(begin)

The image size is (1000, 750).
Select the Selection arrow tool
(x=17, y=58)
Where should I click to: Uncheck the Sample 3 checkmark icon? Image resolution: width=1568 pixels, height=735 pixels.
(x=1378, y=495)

(end)
(begin)

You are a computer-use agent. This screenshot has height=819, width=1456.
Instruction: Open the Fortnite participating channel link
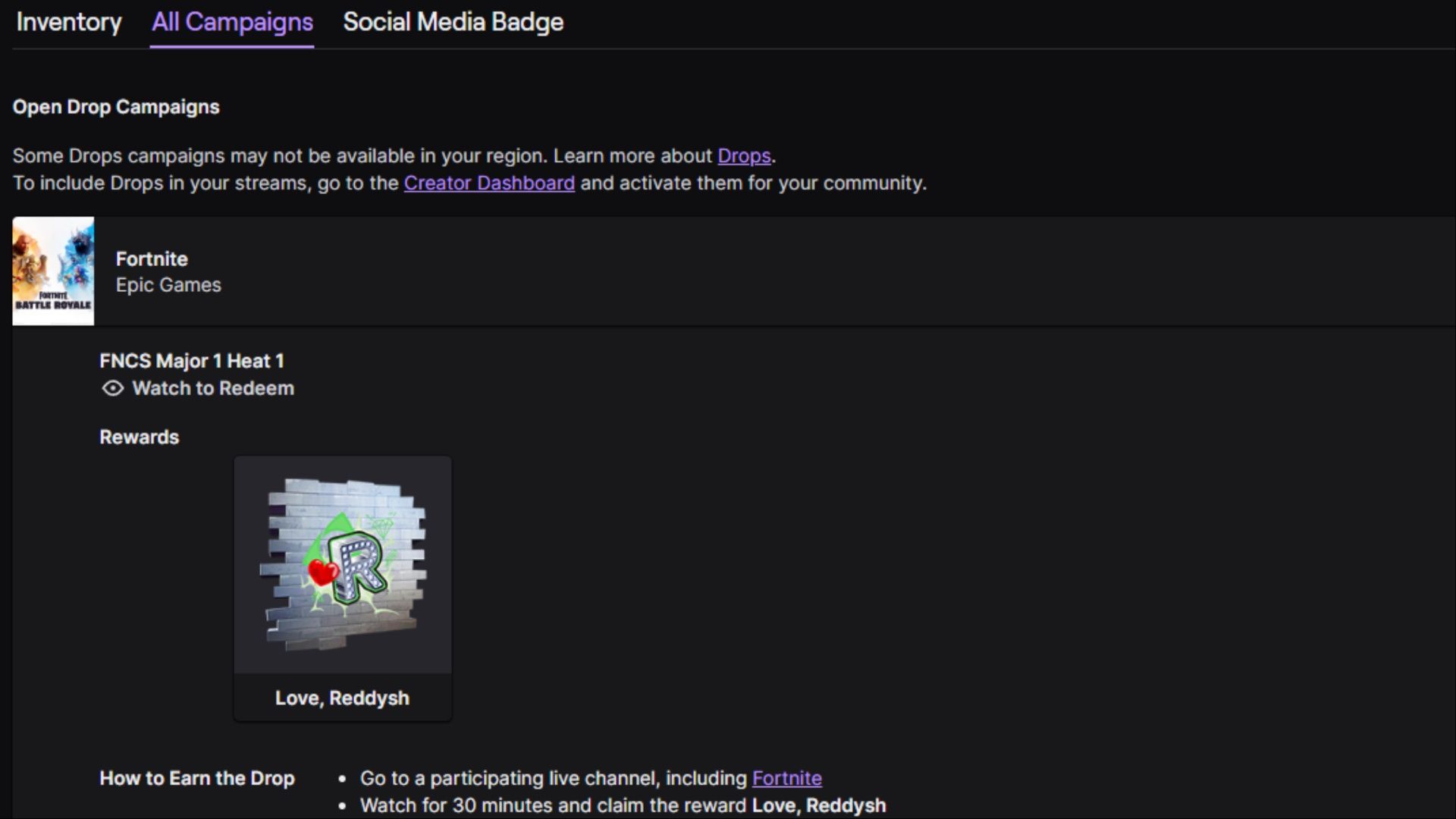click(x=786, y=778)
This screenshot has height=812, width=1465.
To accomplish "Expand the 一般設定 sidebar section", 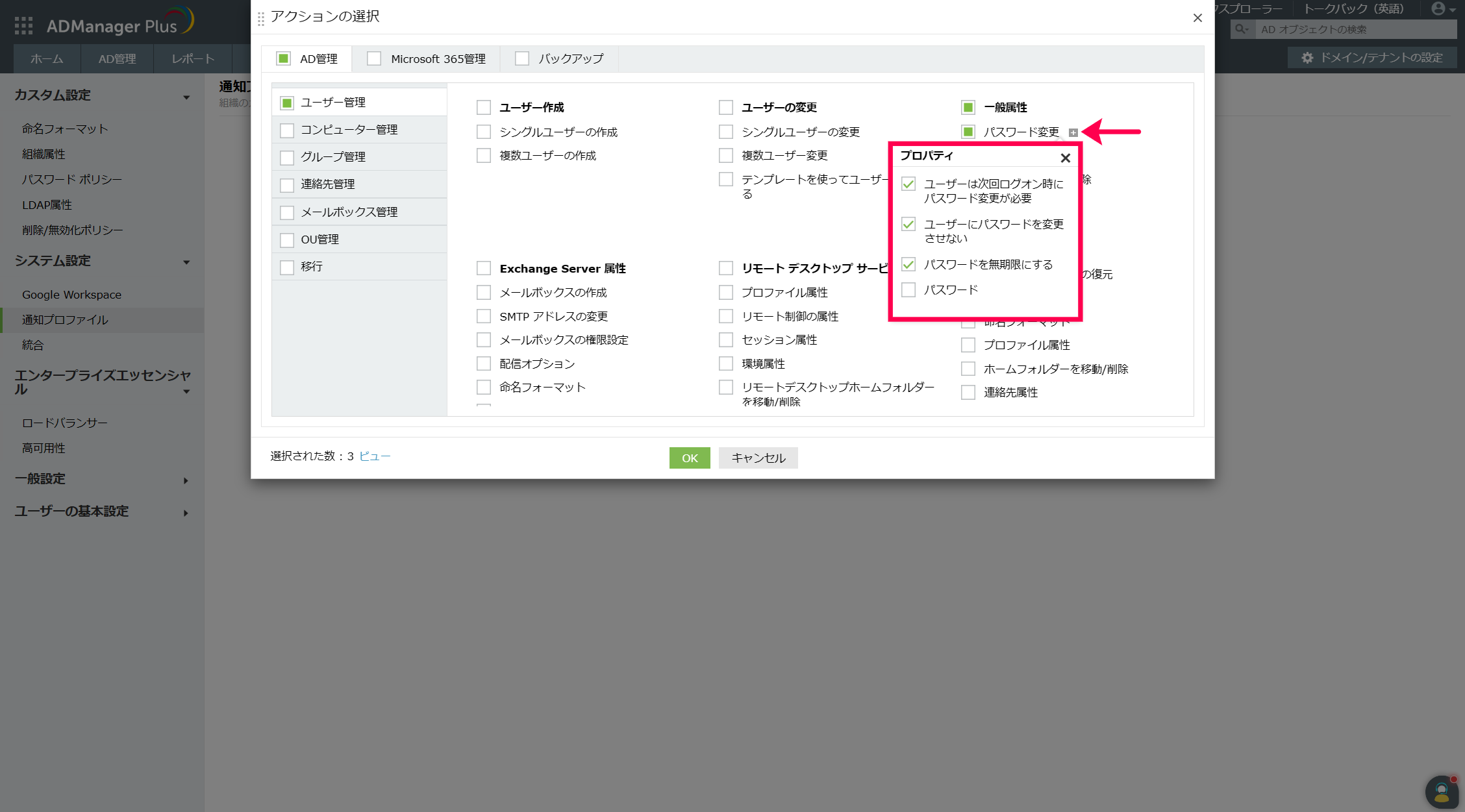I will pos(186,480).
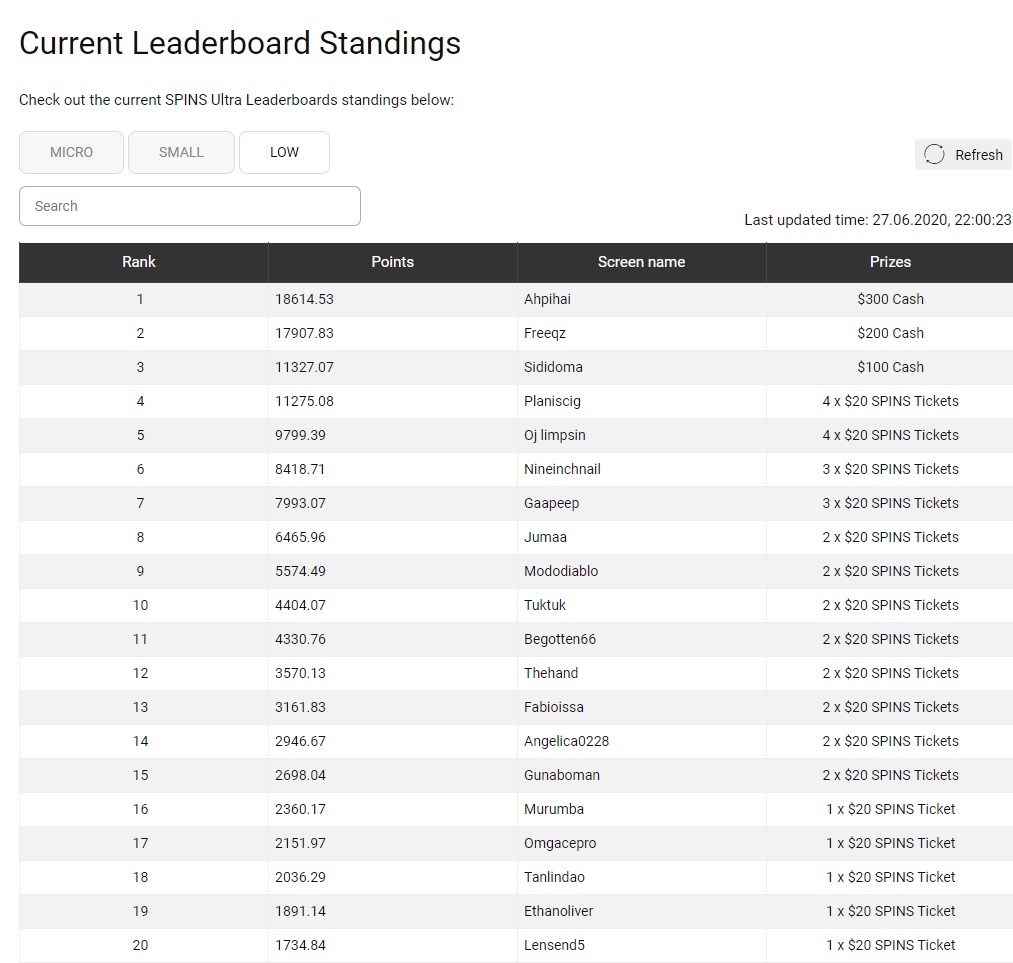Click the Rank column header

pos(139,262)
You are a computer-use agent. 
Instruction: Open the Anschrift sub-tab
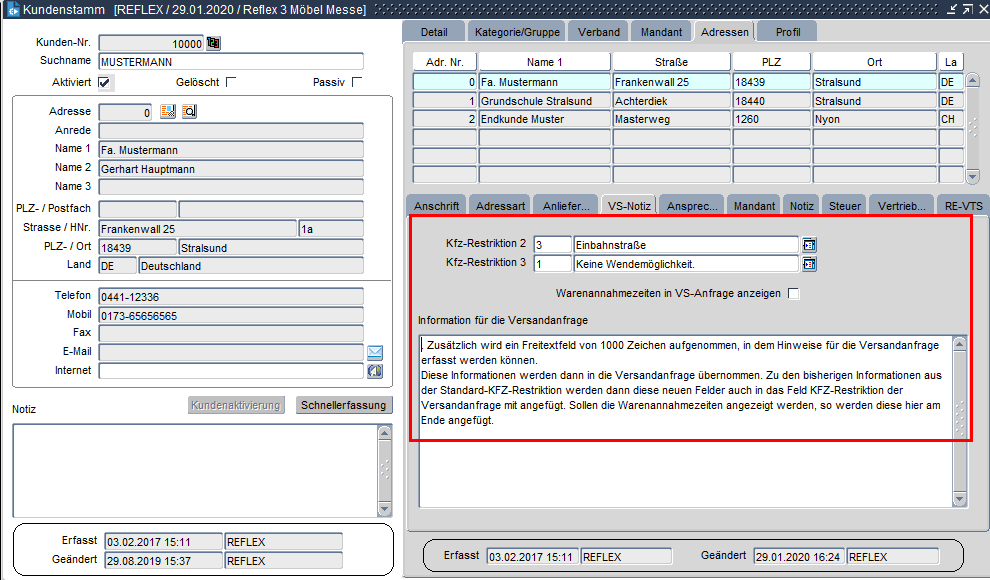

(end)

EXERCISE PROMPT:
Can you recast the rows as a two-column CSV with the headers request and answer? Begin at the line that has "The image size is (1000, 750).", stop after the line that has "(x=1378, y=495)", and give one CSV line per row, with each value in a single quoted field and any line breaks turned into spaces.

FULL RESPONSE:
request,answer
"The image size is (1000, 750). Select the Selection arrow tool","(x=17, y=58)"
"Where should I click to: Uncheck the Sample 3 checkmark icon? Image resolution: width=1568 pixels, height=735 pixels.","(x=1378, y=495)"